TASK MATERIAL
□ □ □ □
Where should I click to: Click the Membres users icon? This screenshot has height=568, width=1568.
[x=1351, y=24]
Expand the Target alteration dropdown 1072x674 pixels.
□ □ □ □
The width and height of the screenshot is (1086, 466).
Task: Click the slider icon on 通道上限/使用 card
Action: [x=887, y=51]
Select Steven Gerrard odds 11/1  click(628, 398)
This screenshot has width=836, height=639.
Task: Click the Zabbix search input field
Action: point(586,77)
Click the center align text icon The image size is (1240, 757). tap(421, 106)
□ □ □ □
Reproduce the records word for word, starting at the line containing "Where should I" and ending after the line containing "Expand the Target".

Where should I click to: Click the Membres users icon? This screenshot has height=568, width=1568.
[x=1351, y=24]
Expand the Target alteration dropdown 1072x674 pixels.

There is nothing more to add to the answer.